Do you wonder whether you would remain faithful to the Lord if it would cost your life? The answer is found in whether you stand up for your faith when it costs you your time, or your convenience, or even just your embarrassment.


Our chapter closes with a reminder of all the host of God’s people down through the centuries who have suffered for him.

Some were tortured . . . others suffered mocking and scourging, and . . . chains . . . . they were stoned . . . sawn in two . . . killed with the sword; they went about in skins of sheep and goats, destitute, afflicted, ill-treated . . . wandering over deserts and mountains, and in dens and caves. . . .

As St. Theresa of Avila once drily remarked, “Lord, if this is how you treat your friends, I do not wonder that you have so few of them.”

Why does this happen? Why do the faithful suffer so? There are two parts to the answer.

The first is that the world hates those who truly live for God. Biblical faith arouses fury and violence like nothing else because it makes us different. The righteousness of believers is a standing rebuke to the unrighteousness of the world, and that causes the worldly powers to lash out in any way they can.

The other reason is that persecution happens because God allows it to, and God allows it for his greater glory. You see, nothing is more glorifying to God than the steadfastness of his faithful people under fire.

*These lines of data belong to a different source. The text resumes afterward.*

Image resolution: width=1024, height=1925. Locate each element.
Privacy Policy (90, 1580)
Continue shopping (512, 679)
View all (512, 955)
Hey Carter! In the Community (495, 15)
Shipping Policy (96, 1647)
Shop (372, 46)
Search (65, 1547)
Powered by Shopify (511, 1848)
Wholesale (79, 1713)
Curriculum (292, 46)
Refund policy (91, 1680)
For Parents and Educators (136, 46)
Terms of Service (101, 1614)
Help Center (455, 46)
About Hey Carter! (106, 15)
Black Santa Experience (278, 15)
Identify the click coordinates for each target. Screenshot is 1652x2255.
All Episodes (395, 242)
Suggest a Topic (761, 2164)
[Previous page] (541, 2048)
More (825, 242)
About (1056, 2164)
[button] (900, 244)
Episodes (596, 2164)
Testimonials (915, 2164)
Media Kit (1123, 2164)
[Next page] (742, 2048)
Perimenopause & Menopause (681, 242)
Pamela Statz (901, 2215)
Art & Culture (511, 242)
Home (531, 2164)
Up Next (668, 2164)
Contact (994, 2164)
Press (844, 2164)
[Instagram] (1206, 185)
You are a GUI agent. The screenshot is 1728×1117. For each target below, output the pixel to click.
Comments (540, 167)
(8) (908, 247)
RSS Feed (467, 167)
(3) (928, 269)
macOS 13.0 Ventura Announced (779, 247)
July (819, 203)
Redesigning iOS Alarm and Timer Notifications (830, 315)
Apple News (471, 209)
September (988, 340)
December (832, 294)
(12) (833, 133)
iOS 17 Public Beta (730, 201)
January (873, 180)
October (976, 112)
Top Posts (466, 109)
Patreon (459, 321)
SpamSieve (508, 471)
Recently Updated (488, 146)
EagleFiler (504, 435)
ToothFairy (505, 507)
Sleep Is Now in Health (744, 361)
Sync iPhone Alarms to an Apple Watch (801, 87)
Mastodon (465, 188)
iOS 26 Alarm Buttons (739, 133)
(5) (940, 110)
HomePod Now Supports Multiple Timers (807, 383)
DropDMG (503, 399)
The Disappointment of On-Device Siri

So we learn a third lesson about faith: Faith gives you strength. Faith enables otherwise weak men and women to endure suffering, even terrible suffering, for the sake of Jesus Christ.

Most of us know little or nothing about the ancient history to which our writer refers, just as few details of the widespread persecution of Christians today make the newspaper. The heroes of faith are mostly anonymous. But we may be certain their names are known to God, and that every one of them will be remembered by him.

The world continues to persecute those who embrace the gospel. The words of Hebrews describe our own era as accurately as they do Old Testament days.

Researcher David Barrett estimates that there have been over 40 million Christian martyrs in history, with a fourth of them dying since 1950, just in the last 45 years! This year alone it is thought that as many as 157,000 men, women and children will lay down their lives for their faith in Jesus Christ, and that number continues to grow. These too are those “of whom the world is not worthy.” But, you know, friend, there is another world where such people do belong, and a God who will crown their sufferings with glory.